= Rodney Searight =

British art collector and oil executive (1909–1991)

Rodney Gerald Searight (8 September 1909 – 28 May 1991) was a British art collector, oil executive and artist. Searight lived and worked in the Middle East, primarily Egypt, for many years, and collected thousands of mostly European artworks connected to the area (described by the art history term Orientalism). In 1973 Searight's collection was described as "what is today probably the finest privately-owned collection of Middle Eastern art anywhere." His collection was bought by the Victoria and Albert Museum in 1985, where it is known as the Searight Collection.

==Early life==
Searight's parents were Dorothy Gibson-Craig, the founder of the Brooke Foundation, and Lt.-Col. James Gerald Lamb Searight, of the Royal Scots (Lothian Regiment). They married in 1905. Searight was the oldest child, born in 1909, with younger sister Pamela born in 1915 and younger brother John Philip Searight born in 1917. His parents divorced in 1926, and that same year his mother married Major-General Geoffrey Francis Heremon Brooke, C.B., D.S.O., M.C., of the 16th/5th Lancers.
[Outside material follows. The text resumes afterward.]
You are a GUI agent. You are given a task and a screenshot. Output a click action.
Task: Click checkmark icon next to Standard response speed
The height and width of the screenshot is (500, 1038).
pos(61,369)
Searight was educated at Wellington School, Somerset. In London, he attended evening art classes at Chelsea Polytechnic.

==Career in the Middle East==
Straight from school, Searight joined the Shell Petroleum Company, and in 1931 was posted to Cairo. He rose to General Manager there. He spent much of World War II in the Middle East, and then lived in Cairo until 1951. His work took him to Baghdad, Iraq from 1958–1960. He was later based in London as a director of the company, but remained involved with the Middle East. He retired in 1966.

Searight made sketches while in the Middle East: two are held in the collections of the Victoria and Albert Museum.

==Searight Collection==
Searight began collecting quite late in his career, in 1959. His collection spanned drawings, engravings, watercolours, prints and books, all with the common theme of the Middle East: Orientalist art. He considered the foundation of his collection to be a watercolour of Cairo by David Roberts, bought in June 1959 for £52 10s. Searight's collection included works by over 700 individual artists, including David Roberts, William Henry Bartlett, Robert Moresby, William Simpson, John Frederick Lewis, James McBey, Robert Clive, Lieutenant Richard Temple, William Daniell, Robert Ker Porter, Eugène Flandin, Pascal Coste, Selina Bracebridge, Lieutenant J.B. Dayle, Sir David Wilkie, Edward Lear, Denis Dighton, Amedeo Preziosi and Godfrey Thomas Vigne, among others.

Searight's collection was housed in his Kensington flat. In 1969 he held the first exhibition of his collection at Leighton House in Kensington. Reviewing the exhibition, art critic for the Daily Telegraph, Terence Mullaly, wrote that it was "A fascinating collection . . . We gain insights into the rich heritage of a region fast being transformed by oil and the march of history."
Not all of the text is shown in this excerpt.